* [WRITTEN INSTRUCTION 1] According to the antenna tracker text, how often does the telemetry update the position of the craft?
* [WRITTEN INSTRUCTION 2] Pick up the antenna tracker text where it stops and continue it.

* [PAGE TEXT]

[start]

5. Once the craft is a few metres away from home, using the home and craft positions in three-dimentional space, we can calculate the direction (azimuth) and elevation of a vector (line) between them using well established mathematics.

6. Now that we know where to point, we position azimuth and elevation servos ( assumed to be located at the home position) using pulse-width modulation (PWM) such that an antenna attached to the elevation servo points to the place in the sky where the craft’s telemetry says it is.

7. Since the telemetry is updating the position of the craft every two or three seconds, the craft is accurately tracked by the antenna, including overhead and behind you.

8. A LED on the tracker starts to blink slowly when telemetry is first received. Once a good GPS lock is received from the craft, before take-off of course, it blinks fast. Push the home lock button to remember the home co-ordinates and it stays on solid. Enjoy your flight!

Here is a picture of the inside of the tracker box:

Parts List, with suggested sources. Of course you might want use alternatives or already have some of the bits. No problem.

1. Plastic enclosure. Anything around this size will do. Try here

2. We will use the STM32 mpu. Try here

3. We need a reliable 3.3V supply for the STM32. Use a BEC or one of these :

4. We need a 5v at least 1A supply for the servos. Try here:

5. Here is the pan/tilt mechanism plus servos I used :

6. My servos are mounted proud of the lid by about 20mm. So you will need four m3 plastic spacers, screws and nuts.

[end]

* [INFORMATION SUPPLIED]
[start]

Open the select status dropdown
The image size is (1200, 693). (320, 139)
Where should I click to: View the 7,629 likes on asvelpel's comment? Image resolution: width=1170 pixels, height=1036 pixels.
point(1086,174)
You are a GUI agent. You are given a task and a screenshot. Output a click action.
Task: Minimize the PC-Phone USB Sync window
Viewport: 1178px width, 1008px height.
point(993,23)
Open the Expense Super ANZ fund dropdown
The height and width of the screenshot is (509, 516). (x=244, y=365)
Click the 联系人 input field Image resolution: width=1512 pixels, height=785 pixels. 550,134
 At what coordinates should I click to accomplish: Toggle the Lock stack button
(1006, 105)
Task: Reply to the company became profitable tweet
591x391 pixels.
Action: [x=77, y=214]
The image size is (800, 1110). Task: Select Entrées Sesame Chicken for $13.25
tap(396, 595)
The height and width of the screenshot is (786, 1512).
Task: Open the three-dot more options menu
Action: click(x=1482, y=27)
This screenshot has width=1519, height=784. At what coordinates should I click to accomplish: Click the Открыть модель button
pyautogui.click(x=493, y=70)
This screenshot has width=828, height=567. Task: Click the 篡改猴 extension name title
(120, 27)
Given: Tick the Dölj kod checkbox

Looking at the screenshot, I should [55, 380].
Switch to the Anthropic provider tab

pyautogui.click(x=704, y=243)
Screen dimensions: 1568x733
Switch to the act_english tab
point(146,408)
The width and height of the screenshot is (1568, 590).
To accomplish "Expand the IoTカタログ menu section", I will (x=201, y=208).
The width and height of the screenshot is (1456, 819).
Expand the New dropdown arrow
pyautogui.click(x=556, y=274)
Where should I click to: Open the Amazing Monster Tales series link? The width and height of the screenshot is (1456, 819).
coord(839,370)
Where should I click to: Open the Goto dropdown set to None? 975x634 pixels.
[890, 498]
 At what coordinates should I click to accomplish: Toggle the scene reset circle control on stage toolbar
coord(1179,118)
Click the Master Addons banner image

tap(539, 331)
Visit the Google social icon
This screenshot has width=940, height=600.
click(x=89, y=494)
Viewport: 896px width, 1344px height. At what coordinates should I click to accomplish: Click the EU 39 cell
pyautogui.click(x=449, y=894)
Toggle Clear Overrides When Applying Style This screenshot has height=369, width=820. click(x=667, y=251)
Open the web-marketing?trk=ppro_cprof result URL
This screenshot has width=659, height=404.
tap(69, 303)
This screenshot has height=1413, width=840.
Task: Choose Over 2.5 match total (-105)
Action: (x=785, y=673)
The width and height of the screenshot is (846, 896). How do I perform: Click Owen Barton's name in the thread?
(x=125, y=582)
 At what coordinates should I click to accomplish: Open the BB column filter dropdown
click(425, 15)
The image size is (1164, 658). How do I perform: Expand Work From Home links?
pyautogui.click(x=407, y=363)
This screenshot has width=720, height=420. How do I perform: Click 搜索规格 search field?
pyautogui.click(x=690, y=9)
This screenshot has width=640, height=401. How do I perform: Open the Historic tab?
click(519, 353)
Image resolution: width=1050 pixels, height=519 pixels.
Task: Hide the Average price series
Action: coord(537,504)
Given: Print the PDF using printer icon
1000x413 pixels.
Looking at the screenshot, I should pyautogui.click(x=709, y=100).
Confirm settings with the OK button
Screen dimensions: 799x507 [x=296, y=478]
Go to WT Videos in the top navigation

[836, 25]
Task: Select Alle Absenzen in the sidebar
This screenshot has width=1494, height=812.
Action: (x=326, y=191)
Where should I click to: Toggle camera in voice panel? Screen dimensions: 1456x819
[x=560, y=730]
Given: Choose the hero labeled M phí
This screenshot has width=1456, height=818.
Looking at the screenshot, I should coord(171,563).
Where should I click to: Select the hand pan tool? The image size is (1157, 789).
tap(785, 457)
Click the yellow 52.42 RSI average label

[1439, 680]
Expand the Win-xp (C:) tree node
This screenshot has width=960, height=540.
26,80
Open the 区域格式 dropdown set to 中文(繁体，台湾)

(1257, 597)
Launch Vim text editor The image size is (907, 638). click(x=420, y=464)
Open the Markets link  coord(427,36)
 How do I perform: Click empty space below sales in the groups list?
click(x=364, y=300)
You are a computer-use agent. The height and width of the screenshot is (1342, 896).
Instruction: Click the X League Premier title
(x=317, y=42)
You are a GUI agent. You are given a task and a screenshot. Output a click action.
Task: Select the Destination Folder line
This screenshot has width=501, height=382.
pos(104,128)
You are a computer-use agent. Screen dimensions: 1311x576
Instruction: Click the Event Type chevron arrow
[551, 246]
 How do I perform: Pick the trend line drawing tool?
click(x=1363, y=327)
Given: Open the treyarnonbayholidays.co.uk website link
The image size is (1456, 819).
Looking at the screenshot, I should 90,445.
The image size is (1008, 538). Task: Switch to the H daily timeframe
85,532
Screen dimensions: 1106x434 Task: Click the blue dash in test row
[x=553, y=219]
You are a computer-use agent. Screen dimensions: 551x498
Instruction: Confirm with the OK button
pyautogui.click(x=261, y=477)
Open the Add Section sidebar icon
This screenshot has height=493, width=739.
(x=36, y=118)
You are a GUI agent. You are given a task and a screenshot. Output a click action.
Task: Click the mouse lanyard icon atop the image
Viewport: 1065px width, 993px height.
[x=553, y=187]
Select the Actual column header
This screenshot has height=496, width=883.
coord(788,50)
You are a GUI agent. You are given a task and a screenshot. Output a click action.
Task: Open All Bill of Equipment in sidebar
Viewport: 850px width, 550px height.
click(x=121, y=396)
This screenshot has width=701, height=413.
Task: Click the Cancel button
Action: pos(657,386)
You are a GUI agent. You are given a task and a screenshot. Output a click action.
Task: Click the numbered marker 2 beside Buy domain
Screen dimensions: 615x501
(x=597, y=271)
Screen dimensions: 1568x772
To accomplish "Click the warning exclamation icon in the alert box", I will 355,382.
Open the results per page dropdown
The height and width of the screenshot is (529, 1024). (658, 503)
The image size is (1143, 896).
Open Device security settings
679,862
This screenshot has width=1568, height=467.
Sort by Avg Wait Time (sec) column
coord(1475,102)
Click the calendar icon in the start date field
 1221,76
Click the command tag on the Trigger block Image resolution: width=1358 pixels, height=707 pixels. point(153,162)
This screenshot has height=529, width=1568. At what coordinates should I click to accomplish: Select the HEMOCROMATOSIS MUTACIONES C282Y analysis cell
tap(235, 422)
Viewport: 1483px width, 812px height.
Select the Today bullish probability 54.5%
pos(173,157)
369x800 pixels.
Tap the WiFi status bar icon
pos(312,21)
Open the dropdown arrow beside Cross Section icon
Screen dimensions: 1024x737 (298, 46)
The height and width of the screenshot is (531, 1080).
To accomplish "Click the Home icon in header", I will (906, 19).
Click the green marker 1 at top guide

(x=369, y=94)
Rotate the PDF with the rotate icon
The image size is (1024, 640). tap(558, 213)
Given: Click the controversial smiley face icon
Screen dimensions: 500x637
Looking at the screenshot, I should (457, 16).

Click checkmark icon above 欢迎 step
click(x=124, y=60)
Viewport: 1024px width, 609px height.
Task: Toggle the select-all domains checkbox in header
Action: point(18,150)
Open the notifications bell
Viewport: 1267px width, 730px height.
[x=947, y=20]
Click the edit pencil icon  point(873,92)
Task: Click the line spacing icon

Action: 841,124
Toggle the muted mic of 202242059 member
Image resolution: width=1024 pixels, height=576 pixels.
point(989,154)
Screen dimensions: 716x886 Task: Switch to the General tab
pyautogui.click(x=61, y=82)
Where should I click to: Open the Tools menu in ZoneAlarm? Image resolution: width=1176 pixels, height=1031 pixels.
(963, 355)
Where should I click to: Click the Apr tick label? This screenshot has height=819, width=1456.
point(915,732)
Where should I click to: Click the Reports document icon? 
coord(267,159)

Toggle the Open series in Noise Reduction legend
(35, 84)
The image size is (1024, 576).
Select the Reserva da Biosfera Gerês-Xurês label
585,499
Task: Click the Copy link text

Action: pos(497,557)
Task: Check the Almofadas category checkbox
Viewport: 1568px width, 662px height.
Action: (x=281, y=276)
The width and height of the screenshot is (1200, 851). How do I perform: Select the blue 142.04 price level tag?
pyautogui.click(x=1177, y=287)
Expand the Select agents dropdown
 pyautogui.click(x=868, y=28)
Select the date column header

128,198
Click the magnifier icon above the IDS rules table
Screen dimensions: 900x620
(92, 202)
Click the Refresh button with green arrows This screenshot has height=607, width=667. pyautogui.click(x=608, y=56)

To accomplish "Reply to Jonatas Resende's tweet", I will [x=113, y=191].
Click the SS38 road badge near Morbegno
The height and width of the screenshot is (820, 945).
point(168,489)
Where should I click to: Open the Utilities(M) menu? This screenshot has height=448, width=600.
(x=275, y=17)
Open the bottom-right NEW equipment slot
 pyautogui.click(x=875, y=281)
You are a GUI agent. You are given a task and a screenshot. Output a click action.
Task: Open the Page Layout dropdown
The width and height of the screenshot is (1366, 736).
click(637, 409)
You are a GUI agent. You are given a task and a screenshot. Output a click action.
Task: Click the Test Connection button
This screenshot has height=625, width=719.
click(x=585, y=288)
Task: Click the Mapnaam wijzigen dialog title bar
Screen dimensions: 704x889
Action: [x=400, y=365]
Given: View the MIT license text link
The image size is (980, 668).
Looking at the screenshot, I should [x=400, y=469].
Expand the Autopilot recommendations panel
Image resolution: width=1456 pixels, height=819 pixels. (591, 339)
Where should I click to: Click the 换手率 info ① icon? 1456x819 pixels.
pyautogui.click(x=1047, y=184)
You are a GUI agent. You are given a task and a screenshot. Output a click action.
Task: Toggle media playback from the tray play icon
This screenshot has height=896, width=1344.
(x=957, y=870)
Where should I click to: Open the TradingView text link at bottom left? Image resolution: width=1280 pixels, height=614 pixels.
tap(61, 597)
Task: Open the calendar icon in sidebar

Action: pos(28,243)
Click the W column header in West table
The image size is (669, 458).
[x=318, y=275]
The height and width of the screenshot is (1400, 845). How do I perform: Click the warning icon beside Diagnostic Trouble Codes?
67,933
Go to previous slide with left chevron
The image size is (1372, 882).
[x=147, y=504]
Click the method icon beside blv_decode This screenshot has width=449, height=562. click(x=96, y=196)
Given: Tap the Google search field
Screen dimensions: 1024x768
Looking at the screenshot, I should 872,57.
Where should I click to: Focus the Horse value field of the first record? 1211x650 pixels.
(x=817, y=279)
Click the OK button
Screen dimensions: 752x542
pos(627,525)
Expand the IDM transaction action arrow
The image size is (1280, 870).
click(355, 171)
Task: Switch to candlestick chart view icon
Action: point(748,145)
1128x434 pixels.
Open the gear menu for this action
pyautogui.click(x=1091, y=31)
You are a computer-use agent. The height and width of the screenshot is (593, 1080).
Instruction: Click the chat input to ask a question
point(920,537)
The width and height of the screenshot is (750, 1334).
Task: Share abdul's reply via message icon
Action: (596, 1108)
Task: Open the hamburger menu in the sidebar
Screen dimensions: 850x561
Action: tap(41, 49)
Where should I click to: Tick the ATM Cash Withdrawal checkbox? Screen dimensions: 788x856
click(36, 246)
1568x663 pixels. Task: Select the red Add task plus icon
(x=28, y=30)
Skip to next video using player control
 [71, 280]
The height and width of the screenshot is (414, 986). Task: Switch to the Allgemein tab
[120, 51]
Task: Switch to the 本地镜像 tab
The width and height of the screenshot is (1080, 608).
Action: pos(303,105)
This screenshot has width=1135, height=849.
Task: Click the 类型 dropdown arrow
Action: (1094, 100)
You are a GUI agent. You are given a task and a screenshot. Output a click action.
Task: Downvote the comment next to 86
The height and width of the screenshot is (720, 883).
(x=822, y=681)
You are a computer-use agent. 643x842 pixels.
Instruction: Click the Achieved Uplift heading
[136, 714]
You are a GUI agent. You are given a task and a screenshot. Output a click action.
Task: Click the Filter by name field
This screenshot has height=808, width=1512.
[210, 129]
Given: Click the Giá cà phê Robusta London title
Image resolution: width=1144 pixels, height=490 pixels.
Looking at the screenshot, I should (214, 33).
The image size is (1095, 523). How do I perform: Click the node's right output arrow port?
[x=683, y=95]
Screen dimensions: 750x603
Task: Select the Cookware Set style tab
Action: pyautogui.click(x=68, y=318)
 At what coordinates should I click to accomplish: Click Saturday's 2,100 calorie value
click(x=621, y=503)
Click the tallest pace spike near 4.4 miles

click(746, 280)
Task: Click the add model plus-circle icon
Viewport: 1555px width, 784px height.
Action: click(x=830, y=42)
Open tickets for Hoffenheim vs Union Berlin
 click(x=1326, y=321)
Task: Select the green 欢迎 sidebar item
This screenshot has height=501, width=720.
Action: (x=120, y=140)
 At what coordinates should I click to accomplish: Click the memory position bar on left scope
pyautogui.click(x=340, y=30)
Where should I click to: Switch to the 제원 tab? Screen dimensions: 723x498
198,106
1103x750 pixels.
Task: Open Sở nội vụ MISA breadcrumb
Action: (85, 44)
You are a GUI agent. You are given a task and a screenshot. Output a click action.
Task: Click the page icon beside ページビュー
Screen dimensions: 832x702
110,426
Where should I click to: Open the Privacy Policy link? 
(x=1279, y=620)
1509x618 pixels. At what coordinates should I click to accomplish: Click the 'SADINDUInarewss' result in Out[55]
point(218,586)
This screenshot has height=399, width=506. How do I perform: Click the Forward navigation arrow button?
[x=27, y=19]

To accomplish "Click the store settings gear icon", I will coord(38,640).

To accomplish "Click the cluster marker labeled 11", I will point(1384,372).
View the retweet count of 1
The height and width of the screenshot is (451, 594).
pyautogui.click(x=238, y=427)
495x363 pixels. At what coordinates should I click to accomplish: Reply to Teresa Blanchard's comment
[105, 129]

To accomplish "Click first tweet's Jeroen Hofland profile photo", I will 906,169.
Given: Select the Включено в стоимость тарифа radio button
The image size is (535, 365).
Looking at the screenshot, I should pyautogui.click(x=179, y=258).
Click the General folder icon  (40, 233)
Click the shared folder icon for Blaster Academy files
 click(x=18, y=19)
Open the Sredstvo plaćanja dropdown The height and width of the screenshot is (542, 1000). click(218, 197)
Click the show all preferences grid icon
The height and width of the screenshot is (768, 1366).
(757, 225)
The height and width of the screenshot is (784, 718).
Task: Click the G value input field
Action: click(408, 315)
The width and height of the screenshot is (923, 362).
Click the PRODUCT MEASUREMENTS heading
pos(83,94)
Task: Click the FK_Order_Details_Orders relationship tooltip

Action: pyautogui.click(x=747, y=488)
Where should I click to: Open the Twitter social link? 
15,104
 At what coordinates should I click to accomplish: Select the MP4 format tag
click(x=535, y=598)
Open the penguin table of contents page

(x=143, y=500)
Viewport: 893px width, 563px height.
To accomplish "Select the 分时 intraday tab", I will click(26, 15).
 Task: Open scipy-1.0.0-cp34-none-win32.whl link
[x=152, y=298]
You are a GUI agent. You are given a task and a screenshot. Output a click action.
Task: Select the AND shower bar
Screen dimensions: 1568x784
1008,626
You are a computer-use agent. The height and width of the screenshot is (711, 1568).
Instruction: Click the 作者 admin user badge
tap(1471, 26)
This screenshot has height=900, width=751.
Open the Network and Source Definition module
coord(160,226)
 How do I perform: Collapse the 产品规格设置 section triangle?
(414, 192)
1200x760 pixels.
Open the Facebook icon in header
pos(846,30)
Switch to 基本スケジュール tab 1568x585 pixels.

[end]

* [EXERCISE RESPONSE 1] Every two or three seconds.

* [EXERCISE RESPONSE 2]
7. You will need a bright 5mm LED, colour of your choice, with an 820 ohm 1/4watt resistor

8. Then there is the home push button :

9. And you might want some adhesive rubber feet :

10. I used these Dupont jumpers, but your favourite hookup wire will do :

11. If your serial telemetry is 5V TTL, you will need a 5V to 3.3V level converter :

12. Oh, almost forgot, you will need a USB to serial TTL adapter between your PC and STM for flashing and/or debugging :

That's it for the parts.


You can choose to compile and flash the software using the Arduino IDE, or if you simply want to flash the binary without any changes, skip to Flashing the Binary

Setup, Modify, Compile and Flash with Arduino

Setup Arduino IDE

1. If you have not previous installed the Arduino IDE, do it now. Instuctions for Windows here : (Google for Linux or OSX)

2. Follow the instructions here to install support for the STM32 board :
NOTE: We do NOT want to flash the STM32 over USB, but over serial, so we do not need to flash the bootloader. Ignore that step.

3. You must go to the Boards Manager in the IDE, and install the Arduino Due from the list of the available boards. We won’t use this board, but it installs essential support for ARM MPUs like the STM32.

4. Download the Arduino STM32 files from GiTHub :

5. Unzip the Arduino_STM32 folder to [Arduino sketches folder]/[hardware]/[Arduino_STM32]. Create the 'hardware' folder if it does not exist yet.

6. Select and download a source file from the Github link depending on your telemetry protocol.

7. In the Arduino IDE navigate to File/Preferences, and note the default Sketchbook location.

8. Copy the the appropriate source folder into the default sketchbook location.

9. Double-click on the AntTrackxxx.ino to launch the IDE and open the main sketch. AzEl.ino , Compass.ino and Servo.ino will also show as closed tabs

10. Navigate to Tools/Board/Board Manager and select Generic STM32F103C from the drop-down menu.

11. Navigate to Tools/Upload method and select Serial.

12. The Servo.h library for STM32 should have been included in the STM files loaded earlier.

13. Now Click on the Tick icon at the top LHS to compile the program. It should compile without errors.

Modify the Software (optional)

At this point you have you opportunity to get to know the software, and make modifications if you choose.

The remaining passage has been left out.